Huge amount of Stock Keeping Units (SKUs):

In practical applications, particularly in sectors like retail and e-commerce, there are often thousands of different products that need to be modeled to predict sales levels accurately. Given the vast number of SKUs, the desired level of temporal aggregation (e.g., hourly, daily, weekly), the volume of historical data, and the available computational resources, the modeling process can become computationally infeasible. This complexity can challenge even advanced systems and may necessitate the use of scalable approaches or optimization techniques to manage the modeling workload effectively.
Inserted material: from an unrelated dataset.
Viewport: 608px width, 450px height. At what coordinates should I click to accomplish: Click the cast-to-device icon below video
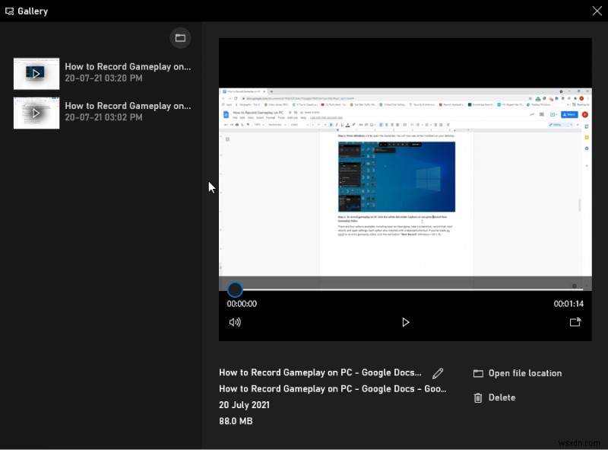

In this context, several solutions can be employed:

  • Adopt Machine Learning Forecasting: Machine learning models, once trained, can generate forecasts much faster than traditional methods, improving efficiency.
  • Utilize Fast Algorithms: Implement faster algorithms like LightGBM, which are optimized for speed and scalability.
  • Hierarchical Modeling: Model at a higher hierarchical level and apply top-down reconciliation techniques to estimate forecasts for lower levels, balancing detail and computational demands.
  • Leverage Big Data Technologies: Employ big data techniques, such as using powerful cloud computing resources or big data clusters, to handle large datasets and complex models efficiently.

Consequently, for the reasosns explained above, a forecasting model based on a machine learning approach and a LightGBM tree-based algorithm architecture has been developed in this project.


5. Data Quality

In this stage of the project, general data quality correction processes have been applied, such as:

  • Data renaming.
  • Type correction.
  • Proper selection of the most relevant data for the project.
  • Analysis of nulls and duplicated registers.
  • Analysis of numerical and categorical variables.
  • Discretization of variables.
  • Creation of new variables.

The entire process can be consulted in detail here.


6. Exploratory Data Analysis

The aim of this phase of the project is to identify trends and patterns that can be transformed into insights, providing valuable information for our project. To achieve this, we perform various statistical evaluations and create graphical representations.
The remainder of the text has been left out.